Да, по своему художественному уровню они, как правило, выше привычного уровня текущей фантастики, Хотя бы уже тем выше, что оригинальны, индивидуально неповторимы по стилю. Хотя бы уже тем, далее, что, возложив на себя каноны определенной формы (например, как у Шефнера, формы «жизнеописания», беллетризированных мемуарных записок недалекого человека о человеке выдающемся), писатели с блеском раскрывают ее возможности, нигде не «проговариваясь) против нее, не сбиваясь с избранного жанрово-стилистического направления.
Но вот еще какое дело. Если обычная научная фантастика стремится убедить нас в научной, пусть и гипотетичной, обоснованности своих необычных героев, ситуаций и сюжетов, если в ней очень сильно и все более сильно дает себя знать направление, которое хочет представить нам мир будущего и убедить нас в технической и социальной возможности этой своей — употребим старое слово — утопии, то здесь писатели-реалисты как бы заранее освобождают себя от необходимости в такого рода убедительности.
Конечно, они с блеском и свободой пишут о будущей обстановке жизни, причем они обладают тем художественным тактом, который свойствен только крупнейшим фантастам-профессионалам; они не ахают, не восторгаются, вообще не останавливаются специально перед неожиданными, на нынешний взгляд, деталями быта, техники, общественного устройства будущего: для их героев какой-нибудь робот или прибор для воссоздания структуры человеческого мозга — привычная реальность, и то, как они устроены, об этом нечего писать, это нечего обосновывать, все равно люди XX века сего не поймут. Парадоксально, но факт: именно поэтому «Бегство мистера Мак-Кинли», «Девушка у обрыва», «Путешествие длиною в век» производят впечатление большей достоверности, чем многие и многие «типичные» фантазии о будущем фантастов-профессионалов.

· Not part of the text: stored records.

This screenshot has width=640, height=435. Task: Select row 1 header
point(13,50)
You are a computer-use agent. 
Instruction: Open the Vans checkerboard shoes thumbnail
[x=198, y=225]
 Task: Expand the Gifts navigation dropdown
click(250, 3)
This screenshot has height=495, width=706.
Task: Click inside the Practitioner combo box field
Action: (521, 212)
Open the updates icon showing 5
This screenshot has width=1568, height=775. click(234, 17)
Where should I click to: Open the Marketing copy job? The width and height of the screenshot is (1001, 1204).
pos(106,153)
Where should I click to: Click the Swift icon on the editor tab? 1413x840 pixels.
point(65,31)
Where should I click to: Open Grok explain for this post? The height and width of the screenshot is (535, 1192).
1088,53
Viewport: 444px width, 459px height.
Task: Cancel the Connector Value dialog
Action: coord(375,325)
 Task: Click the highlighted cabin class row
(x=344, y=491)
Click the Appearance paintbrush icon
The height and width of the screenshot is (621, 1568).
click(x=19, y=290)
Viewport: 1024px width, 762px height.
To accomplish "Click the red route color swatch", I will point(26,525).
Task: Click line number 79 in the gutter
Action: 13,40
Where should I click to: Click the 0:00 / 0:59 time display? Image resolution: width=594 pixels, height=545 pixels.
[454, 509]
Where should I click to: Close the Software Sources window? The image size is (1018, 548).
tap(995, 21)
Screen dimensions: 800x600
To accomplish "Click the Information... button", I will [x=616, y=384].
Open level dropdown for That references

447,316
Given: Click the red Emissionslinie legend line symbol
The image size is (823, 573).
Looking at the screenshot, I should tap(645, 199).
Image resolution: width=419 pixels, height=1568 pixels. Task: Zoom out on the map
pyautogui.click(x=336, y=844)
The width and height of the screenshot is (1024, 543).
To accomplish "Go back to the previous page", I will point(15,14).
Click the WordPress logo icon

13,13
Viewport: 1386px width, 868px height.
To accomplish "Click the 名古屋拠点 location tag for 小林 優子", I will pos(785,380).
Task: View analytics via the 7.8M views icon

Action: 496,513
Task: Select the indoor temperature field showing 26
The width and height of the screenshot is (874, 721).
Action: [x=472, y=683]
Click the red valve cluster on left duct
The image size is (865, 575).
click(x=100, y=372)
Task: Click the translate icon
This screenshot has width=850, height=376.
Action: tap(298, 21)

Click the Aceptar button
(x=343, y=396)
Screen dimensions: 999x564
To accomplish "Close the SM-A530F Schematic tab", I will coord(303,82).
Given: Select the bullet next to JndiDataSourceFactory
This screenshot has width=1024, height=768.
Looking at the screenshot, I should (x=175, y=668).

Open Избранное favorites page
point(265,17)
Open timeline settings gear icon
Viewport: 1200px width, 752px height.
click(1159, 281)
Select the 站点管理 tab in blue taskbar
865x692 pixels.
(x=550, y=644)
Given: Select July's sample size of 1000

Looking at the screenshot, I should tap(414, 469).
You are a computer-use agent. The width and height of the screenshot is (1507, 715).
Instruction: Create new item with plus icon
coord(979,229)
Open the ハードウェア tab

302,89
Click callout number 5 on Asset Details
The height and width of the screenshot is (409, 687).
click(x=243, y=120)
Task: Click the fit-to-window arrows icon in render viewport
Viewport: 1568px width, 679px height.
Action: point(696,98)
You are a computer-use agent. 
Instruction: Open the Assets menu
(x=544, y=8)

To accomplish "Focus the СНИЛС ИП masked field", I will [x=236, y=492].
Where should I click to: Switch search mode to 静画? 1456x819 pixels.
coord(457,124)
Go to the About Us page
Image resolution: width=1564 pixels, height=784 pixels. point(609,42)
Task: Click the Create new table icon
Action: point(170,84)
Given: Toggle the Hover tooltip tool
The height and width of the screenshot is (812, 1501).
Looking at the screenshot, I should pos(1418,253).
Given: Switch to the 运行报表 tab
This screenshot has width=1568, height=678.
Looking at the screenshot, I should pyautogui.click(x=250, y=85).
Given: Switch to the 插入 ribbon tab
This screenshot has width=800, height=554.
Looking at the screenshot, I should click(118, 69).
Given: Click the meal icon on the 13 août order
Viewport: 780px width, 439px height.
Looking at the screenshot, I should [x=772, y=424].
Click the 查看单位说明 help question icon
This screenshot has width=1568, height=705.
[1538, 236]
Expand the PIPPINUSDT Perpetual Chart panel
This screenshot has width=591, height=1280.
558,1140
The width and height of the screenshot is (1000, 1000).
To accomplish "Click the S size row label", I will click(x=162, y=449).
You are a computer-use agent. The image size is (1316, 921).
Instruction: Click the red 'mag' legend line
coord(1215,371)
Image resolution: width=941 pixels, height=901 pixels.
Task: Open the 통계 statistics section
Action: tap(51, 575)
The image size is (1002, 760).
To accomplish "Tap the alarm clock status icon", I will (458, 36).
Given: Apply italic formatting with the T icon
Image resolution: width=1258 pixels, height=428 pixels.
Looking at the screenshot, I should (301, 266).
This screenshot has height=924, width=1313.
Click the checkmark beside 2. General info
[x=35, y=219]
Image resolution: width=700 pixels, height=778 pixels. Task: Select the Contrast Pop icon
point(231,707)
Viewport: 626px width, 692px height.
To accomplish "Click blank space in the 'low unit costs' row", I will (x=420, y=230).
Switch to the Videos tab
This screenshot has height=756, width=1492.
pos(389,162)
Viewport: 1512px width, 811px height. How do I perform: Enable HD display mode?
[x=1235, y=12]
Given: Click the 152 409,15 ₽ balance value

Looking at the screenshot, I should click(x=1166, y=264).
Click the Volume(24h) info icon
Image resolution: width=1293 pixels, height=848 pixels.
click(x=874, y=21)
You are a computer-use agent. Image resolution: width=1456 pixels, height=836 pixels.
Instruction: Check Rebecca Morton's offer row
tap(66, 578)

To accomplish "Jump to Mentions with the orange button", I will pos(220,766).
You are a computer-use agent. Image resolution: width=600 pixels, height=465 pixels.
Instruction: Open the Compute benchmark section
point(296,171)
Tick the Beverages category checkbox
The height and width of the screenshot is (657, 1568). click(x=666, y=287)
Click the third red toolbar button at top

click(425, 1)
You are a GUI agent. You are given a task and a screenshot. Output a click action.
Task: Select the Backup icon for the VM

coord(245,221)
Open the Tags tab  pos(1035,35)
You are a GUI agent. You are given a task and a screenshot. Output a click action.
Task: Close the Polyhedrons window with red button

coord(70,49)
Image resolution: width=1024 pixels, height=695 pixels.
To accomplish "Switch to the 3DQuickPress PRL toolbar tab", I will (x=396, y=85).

Нечто подобное, только по отношению ко многим произведениям исторической романистики, хочется сказать и о «Сизифе» Вс. Иванова. Реалистическая достоверность изображения пейзажа, человека, его психологии (тех далеких-далеких от нас годов!) здесь такова, что не один профессионал — исторический романист, видимо, вздохнет от зависти. Совершенная естественность погружения писателя в иное время — важное преимущество настоящего реалиста, пишет ли он о XXIII веке или об эпохе Александра Македонского.
Однако основной секрет художественной впечатляемости даже не в этом. Наших писателей интересует более всего человек настоящего. Усилия постичь науку будущего, сегодня объяснить все то, чем завтра будет отличаться от теперешней жизни, — над этими усилиями они даже посмеиваются, как иронизируют Леонов — над случайно открытым кокилъоном, а Шефнер — над бесчисленными автоматами ГОНОРАРУСами, ПУМАми и т. д.
Фантастическая необычность ситуации есть исходный пункт, данность сюжета, которую надо и принять как данность, не ломая голову над тем, возможна ли она. Писатели словно говорят: мы обращаемся к читателю, который привык уже к «невероятным», «неисповедимым» путям современной науки, мы постараемся невозможное представить как всего только необычное, новое, и этого с нас хватит как с фантастов, не требуйте большего. Но вот как будут вести себя люди — такие, как сегодня, только более рельефно обрисованные в своих человеческих качествах, — вот этого нравственно-психологического анализа вы с нас требуйте, вот этот психологический эксперимент мы хотим провести как можно более убедительно, реалистично.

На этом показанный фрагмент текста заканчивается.